» Extract provided

Calf mortality still way too far above target level
Calf mortality in the Netherlands is at 8.2 % for calves up to three days old and 10.8 % for calves of three days to one year old, according to the most recent figures from Rendac and the Dutch organization for Identification & Registration (I&R) of ruminants. This means mortality still far exceeds the target figures that various studies suggest are realistic. What measures are you taking?
The mortality rate of 8.2 % applies to non-ear tagged calves younger than 3 days. This includes aborted fetuses, stillborn calves and calves that die before they receive ear tags. The 10.8 % mortality rate applies to ear-tagged calves from the age of 3 days.
Experts: sharp reduction possible
High calf mortality rates are a persistent problem, despite continual developments and innovations in calf rearing. Most cases of mortality are bacterial diarrhoea, viral diarrhoea and diseases of the airways. Numerous studies show that major improvement is possible for many farms. Experts suggest that less than 5 % calf mortality after 24 hours is a realistic target value.
Early colostrum dosages and hygiene management
The most important measure for preventing calf mortality is early and adequate colostrum dosages. •Try to provide the calf with as much colostrum as possible, as often as possible early on the first day.
•Ideally 4–5 litres within 6 hours.
If you aim to reduce calf mortality permanently, then preventive measures are essential. Proper and consistent hygiene management optimises calf rearing durably!
Calf accommodation requires precision
Successful calf rearing begins with a clean calving stall with fresh straw.
- After birth, the navel must be disinfected and the calves should be accommodated individually for at least 14 days in clean and disinfected igloos or single weaning boxes.
- The calves are then moved to group stalls.
- It is best to work with an all-in, all-out system, though this is not always possible with smaller groups.
Specifically in relation to diseases of the airways, a healthy indoor climate must be provided.
Air circulation must be avoided, as the calves must be able to lie out of the wind and protected to help them maintain body temperature. However, adequate ventilation is also essential to ensure dangerous vapours (gases) are removed.

» Information shown

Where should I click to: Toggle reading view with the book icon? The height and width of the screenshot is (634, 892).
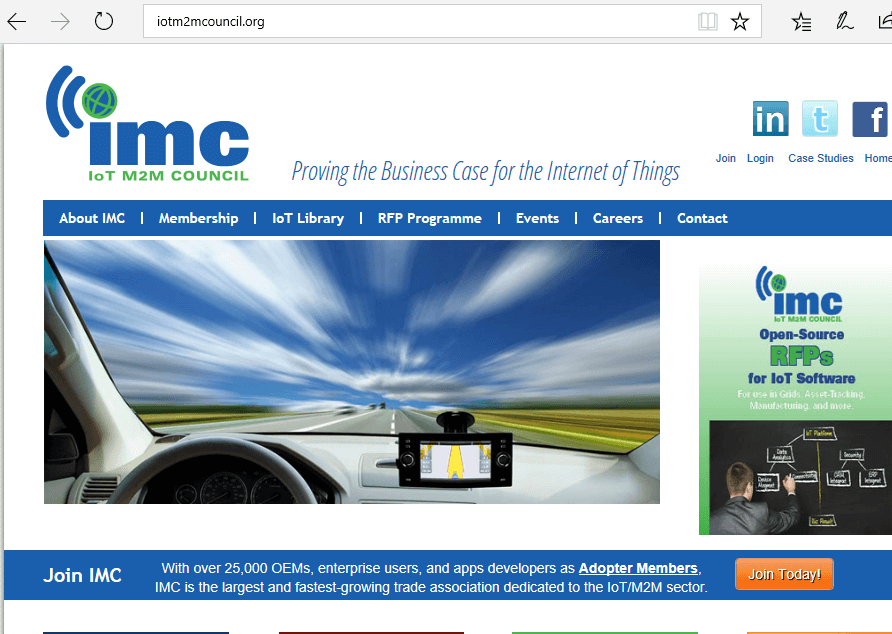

» Exercise goal
Could you give the part of the calf mortality article that opens with the words "Calf accommodation requires" and closes with "single weaning boxes.", replacing "igloos" with "calf hutches"? The listing has nothing to do with the calf mortality article.

» Written answer
Calf accommodation requires precision
Successful calf rearing begins with a clean calving stall with fresh straw.
- After birth, the navel must be disinfected and the calves should be accommodated individually for at least 14 days in clean and disinfected calf hutches or single weaning boxes.